SELAMAT DATANG DI SITUS BLOG HADZIHI SABILI - JEHADEMUSA

Rabu, 20 Februari 2013

Berlomba Mencintai Nabi


Masih ingatkanh sebuah potongan ayat tentang ajakan berlomba di dalam Al-Qur’an? Sependek pengetahuan saya, ayatnya di dalam Surat Al Baqarah yakni “fastabiqul khairat”. Maka berlombalah dalam kebaikan. Berlomba untuk mendapatkan hadiah dari Allah. Hadiahnya hadiah spesial, bisa jadi uang tunai yang disegerakan di dunia atau uang tunai di akhirat. Uang ajaib yang berwujud segala keindahan dan kesempurnaan kelak, itulah surga. Dambaan kita semua.

Tentu kita tidak terlalu lupa bahwa belum lama ini kita sibuk memperingati Maulid Nabi Muhammad SAW. Inti dari pesan agenda mulia itu adalah agar umat mencintai Nabi. Sebaik-baik kecintaan adalah kecintaan kepada Allah. Kecintaan kepada Allah harus dibuktikan dengan kecintaan kepada Nabi yakni dengan mengikuti risalah yang telah dibawa oleh Nabi.

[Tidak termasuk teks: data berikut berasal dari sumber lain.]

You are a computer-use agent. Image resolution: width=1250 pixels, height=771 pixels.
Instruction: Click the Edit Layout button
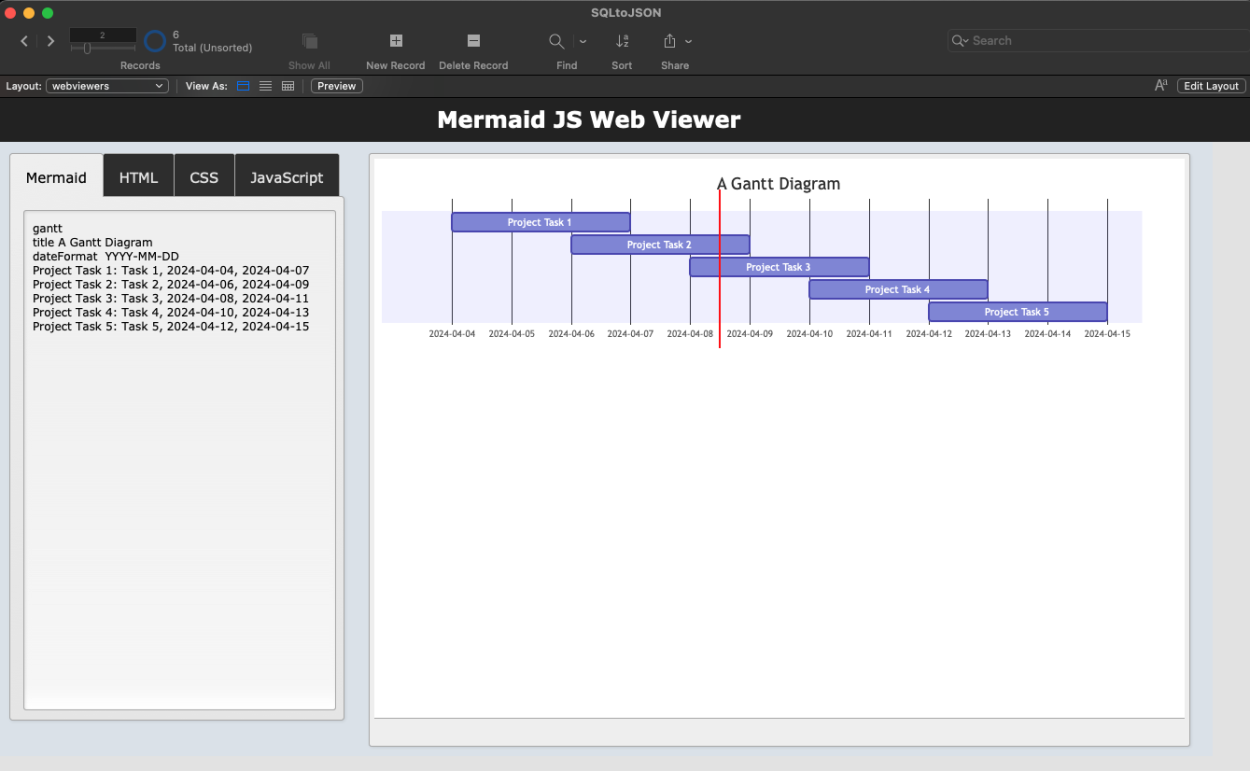(1210, 86)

Beberapa waktu lalu saya mendengar pesan Maulid hanya sebatas kecintaan melalui shalawat. Ini memang tidak salah, tidak salah! Tetapi jika kecintaan itu hanya genap di situ saja maka akan berujung pada sebuah kesalahan besar. Mencintai Nabi tidak hanya asal shalawat, tidak hanya ucapan di bibir, ribuan kalimat shalawat yang telantun akan sia-sia jika itu hanya sebatas seremonial bibir, lidah, dan mulut belaka. Saya tidak mengatakan bahwa shalawat tidak perlu, bukan itu maksud saya. Malah dalam sehari, mungkin saya lebih banyak bershalawat dari pada jumlah yang dipikirkan oleh pembaca. Shalawat tetaplah jalan, tetaplah dijadikan amal, tetapi puncak amal tidak hanya sampai di situ.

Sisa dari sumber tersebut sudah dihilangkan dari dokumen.